* Testo di partenza:
★ ★ ★

Al contrario, i fautori della sostenibilità forte affermano che il capitale naturale non può essere semplicemente sostituito da altri capitali. Secondo loro, una volta oltrepassati i limiti del pianeta e i punti di non ritorno (tipping points) geo e biofisici, si possono scatenare dei processi irreversibili che metterebbero in pericolo alcune specie o qualsiasi forma di vita sulla terra (esempi di questi punti di non ritorno sono: lo scioglimento dei ghiacciai in Antartide o la distruzione della foresta amazzonica). I sostenitori di questo modello di sostenibilità si preoccupano dei limiti planetari della crescita e reclamano una contestualizzazione delle tre dimensioni della sostenibilità che mostri in modo più chiaro la nostra dipendenza nei confronti dell’ambiente naturale in cui viviamo. Optano, quindi, per un’altra rappresentazione della sostenibilità che riveli l’impossibilità delle tre dimensioni di esistere indipendentemente l’una dall’altra e dimostri che noi, in quanto società, facciamo parte del nostro ambiente naturale. Nemmeno l’economia può esistere indipendentemente dalla società e dall’ambiente; al contrario, essa fa parte della vita sociale sul pianeta ed è creata e modellata dalla società.
Lo sviluppo sostenibile: una contraddizione?
Diversi esponenti della sostenibilità forte (come Deep Ecology e Ecological Economics) respingono l’idea di sviluppo sostenibile per il fatto che sostenibilità e sviluppo, parola spesso associata alla crescita economica, sono ai loro occhi due concetti inconciliabili. Essi sottolineano che il dibattito politico sullo sviluppo sostenibile (Agenda 2030 inclusa) è, fino a oggi, soprattutto servito a delle riforme di facciata del sistema economico attuale, senza affrontare i problemi alla base della ripartizione ineguale del potere, dello sfruttamento e della ridistribuzione. Criticano, inoltre, il fatto che il nostro sistema economico, incentrato sulla crescita, dipenda in larga misura da uno sfruttamento delle risorse naturali e umane (manodopera), che porta a una situazione in cui le disuguaglianze sociali e il degrado ambientale raggiungono dei livelli che minacciano la sopravvivenza dell’essere umano sul pianeta. Varie esponenti della comunità scientifica femminista (da movimenti come l’economia femminista o l’ecologia politica femminista) aggiungono che la logica globale della crescita economica porta a crescenti disuguaglianze sociali e a danni ambientali e che un importante pilastro per la sopravvivenza dell’umanità, come il lavoro di assistenza e di cure (ancora ampiamente effettuato da donne), è sottomesso a pressioni sempre più elevate perché è anch’esso subordinato alla logica dominante dell’economia e del profitto. Infine, il modello di sviluppo sostenibile genera anche delle critiche nell’emisfero sud a causa della sua concezione lineare di progresso e di prosperità particolarmente occidentale e della sua lontananza con la natura e la spiritualità (il concetto boliviano del buen vivir e il swaraj indiano, ad esempio, fungono da modelli alternativi). Alcuni critici reclamano un fondamentale cambiamento di paradigma incentrato sull’ambiente, sul lavoro sanitario e sulle relazioni umane, che ridefinisca e regolamenti l’economia sulla base di obiettivi appropriati.

★ ★ ★

* Compiti da svolgere:
• 1. Elenca i movimenti che il testo sulla sostenibilità forte cita come esempi di esponenti della sostenibilità forte e della comunità scientifica femminista.
• 2. Scrivi il seguito del testo sulla sostenibilità forte, cominciando subito dopo la sua ultima frase.

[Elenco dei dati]
★ ★ ★

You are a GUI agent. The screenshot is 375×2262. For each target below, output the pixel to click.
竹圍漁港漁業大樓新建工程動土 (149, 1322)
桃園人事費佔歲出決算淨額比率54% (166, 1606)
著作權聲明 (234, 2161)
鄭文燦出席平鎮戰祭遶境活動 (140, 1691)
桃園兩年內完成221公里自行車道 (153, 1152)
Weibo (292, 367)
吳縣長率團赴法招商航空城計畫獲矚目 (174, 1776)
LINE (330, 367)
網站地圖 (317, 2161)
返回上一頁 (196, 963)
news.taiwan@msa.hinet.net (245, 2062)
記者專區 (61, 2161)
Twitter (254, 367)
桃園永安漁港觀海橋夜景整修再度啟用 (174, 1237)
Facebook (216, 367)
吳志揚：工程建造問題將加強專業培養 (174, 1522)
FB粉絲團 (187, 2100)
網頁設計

★ ★ ★

* Risposte ai compiti:
• 1.
Deep Ecology
Ecological Economics
l'economia femminista
l'ecologia politica femminista

• 2.
Anche se il concetto di sviluppo sostenibile rimane vago e a volte controverso, Alliance Sud ritiene che sia il Rapporto Brundtland che l’Agenda 2030 facciano parte dei più importanti pilastri della storia della sostenibilità. Ma questa storia è ancora tutta da scrivere: non basta aderire alla sostenibilità utilizzando a tale scopo degli SDG specifici come testimoni chiave.
Un cambiamento di paradigma è indispensabile
È necessario aprire una discussione sulle visioni che stanno alla base dello sviluppo sostenibile. Alliance Sud si posiziona chiaramente dalla parte dei fautori della sostenibilità forte che vogliono modellare l’economia in modo che contribuisca alla sostenibilità sociale ed ecologica. L’attività economica è una condizione necessaria per soddisfare dei bisogni, per l’innovazione tecnica e per la prosperità, ma il nostro sistema economico deregolamentato, fondato sulla crescita e sul profitto, è allo stesso tempo responsabile a priori di una grande parte dei problemi che gli SDG intendono eliminare (sfruttamento, disuguaglianze, perdita della biodiversità, gas a effetto serra, inquinamento dei mari, problemi di salute, ecc.).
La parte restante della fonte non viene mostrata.